By the end of 2007 Citycell had refurbished its old brand identity and introduced a new logo and corporate identity; the new logo is very reminiscent of the old logo. However, the slogan "because we care" has remained unchanged.

On 20 October 2016, the Bangladesh Telecommunication Regulatory Commission suspended the spectrum allocation of Citycell after evaluation of the company's number of dues. But on 3 November 2016, the Supreme Court of Bangladesh directed the BTRC to reinstate its spectrum and on 6 November 2016, BTRC returned the suspended spectrum to Citycell.

==Products offered==
Citycell used to offer both prepaid and postpaid plans. Since Citycell operated in CDMA technology, it offered R-UIMs instead of SIMs.

===Prepaid===
Citycell previously offered nine different prepaid plans. Citycell started offering prepaid plans from 2003. It was the first to offer a prepaid plan with BTTB connectivity in the same year. In 2005, it launched the Aalap Call Me plan - the first phone plan with negative tariff in the country. In the plan, customers received credit towards their balance after they received calls from other Citycell subscribers. In the same year, Citycell launched Aalap Super plan. Subscribers of this plan could make free calls to other Citycell subscribers during late night hours. This espoused numerous copycat products from its competitors. Later that year the regulator, BTRC, ordered all phone companies to cease free call facility offerings. In 2006, Citycell launched Hello 0123 plan. The name 0123 signified tariff of Tk 0 for calls to one Citycell number of the subscriber's choice, Tk 1 for calls to two other Citycell numbers, Tk 2 for calls to all other Citycell numbers and Tk 3 for calls to all other networks. This plan was followed up with a string of other spinoff plans that continued into 2007.

===Postpaid===
The postpaid plan was branded as Citycell One. The Postpaid subscribers enjoy 4 FnF numbers to other operators, 30 sec pulse applicable for all outgoing, Data service etc. in additional. Besides, two newly launched postpaid plans are available.

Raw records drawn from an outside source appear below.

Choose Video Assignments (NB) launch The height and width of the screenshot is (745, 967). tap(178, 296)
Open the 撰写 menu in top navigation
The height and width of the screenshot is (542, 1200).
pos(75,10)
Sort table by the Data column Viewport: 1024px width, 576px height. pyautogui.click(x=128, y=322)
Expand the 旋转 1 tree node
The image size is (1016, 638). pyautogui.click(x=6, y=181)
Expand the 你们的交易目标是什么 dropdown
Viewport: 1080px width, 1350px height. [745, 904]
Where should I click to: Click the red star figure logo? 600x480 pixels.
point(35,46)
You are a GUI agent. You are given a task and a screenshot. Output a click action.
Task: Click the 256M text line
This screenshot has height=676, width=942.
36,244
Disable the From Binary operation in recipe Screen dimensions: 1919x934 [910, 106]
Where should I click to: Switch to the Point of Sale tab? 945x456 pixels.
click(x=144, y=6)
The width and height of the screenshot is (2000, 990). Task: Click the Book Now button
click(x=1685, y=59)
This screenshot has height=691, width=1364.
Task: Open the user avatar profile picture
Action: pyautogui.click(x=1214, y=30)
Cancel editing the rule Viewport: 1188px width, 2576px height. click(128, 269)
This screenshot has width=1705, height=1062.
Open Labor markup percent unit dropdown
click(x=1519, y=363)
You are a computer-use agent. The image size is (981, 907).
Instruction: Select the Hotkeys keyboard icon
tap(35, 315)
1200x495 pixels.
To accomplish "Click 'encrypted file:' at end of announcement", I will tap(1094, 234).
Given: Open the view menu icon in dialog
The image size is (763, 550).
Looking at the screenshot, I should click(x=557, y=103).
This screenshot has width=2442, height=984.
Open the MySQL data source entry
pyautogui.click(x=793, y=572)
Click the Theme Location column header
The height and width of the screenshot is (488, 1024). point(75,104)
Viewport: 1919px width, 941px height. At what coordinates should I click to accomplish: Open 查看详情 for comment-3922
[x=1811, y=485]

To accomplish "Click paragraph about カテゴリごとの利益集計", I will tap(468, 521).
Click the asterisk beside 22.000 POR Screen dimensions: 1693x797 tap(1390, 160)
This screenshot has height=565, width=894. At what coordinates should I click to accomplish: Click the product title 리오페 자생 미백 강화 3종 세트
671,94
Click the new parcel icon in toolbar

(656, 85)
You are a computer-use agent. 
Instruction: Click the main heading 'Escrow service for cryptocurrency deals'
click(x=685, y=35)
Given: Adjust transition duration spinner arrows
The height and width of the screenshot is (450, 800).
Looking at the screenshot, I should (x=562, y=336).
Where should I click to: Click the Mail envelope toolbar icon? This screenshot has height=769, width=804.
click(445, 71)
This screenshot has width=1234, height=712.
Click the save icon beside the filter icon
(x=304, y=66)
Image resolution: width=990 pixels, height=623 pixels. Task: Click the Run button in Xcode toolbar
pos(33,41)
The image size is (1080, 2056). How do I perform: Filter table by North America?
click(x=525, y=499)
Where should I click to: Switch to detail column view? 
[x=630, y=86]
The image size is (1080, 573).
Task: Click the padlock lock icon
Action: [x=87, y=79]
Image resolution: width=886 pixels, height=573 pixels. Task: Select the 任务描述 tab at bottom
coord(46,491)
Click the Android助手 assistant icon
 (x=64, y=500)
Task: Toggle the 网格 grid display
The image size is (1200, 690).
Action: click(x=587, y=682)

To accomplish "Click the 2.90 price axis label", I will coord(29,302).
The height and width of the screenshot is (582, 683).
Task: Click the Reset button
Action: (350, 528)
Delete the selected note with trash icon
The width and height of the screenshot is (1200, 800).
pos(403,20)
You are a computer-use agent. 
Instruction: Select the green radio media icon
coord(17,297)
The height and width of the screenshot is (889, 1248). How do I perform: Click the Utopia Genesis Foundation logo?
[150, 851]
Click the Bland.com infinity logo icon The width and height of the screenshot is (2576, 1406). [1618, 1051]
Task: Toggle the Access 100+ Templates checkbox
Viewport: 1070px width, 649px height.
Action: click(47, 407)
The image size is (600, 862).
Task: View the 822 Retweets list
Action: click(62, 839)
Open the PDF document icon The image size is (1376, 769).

In Dhaka International Trade fair 2009, Citycell Introduced a postpaid service called VOICE-DATA plan with cheaper tariff voice call and sms on any operator and BTTB (NWD) and 0.25 Tk/minute voice call and sms on any Citycell Number.

===Zoom Ultra===
Zoom Ultra is a data plan where the customer receives an internet dongle to surf the web in the regions which Citycell provides coverage. Zoom came with either one of two MODEMs, Huawei EC321 or ZTE MG880+. Zoom Ultra utilizes EV-DO technology. ZTE AC782 or Tianjian E618 is the dongle given with Zoom Ultra. Huawei EC5321 router is also offered for Zoom Ultra service. Zoom Ultra provides download speeds up to 512 kbit/s.

==Criticism and penalty==
Citycell has been fined BDT 1.5 billion (150 crore) by the Bangladesh Telecommunication Regulatory Commission for its involvement in illegal VoIP or international call termination.

Citycell's involvement in illegal VoIP, was discovered in May 2007 during a raid in the company's Mohakhali office by the BTRC.

In 2023, the government cancelled 2G license of CityCell.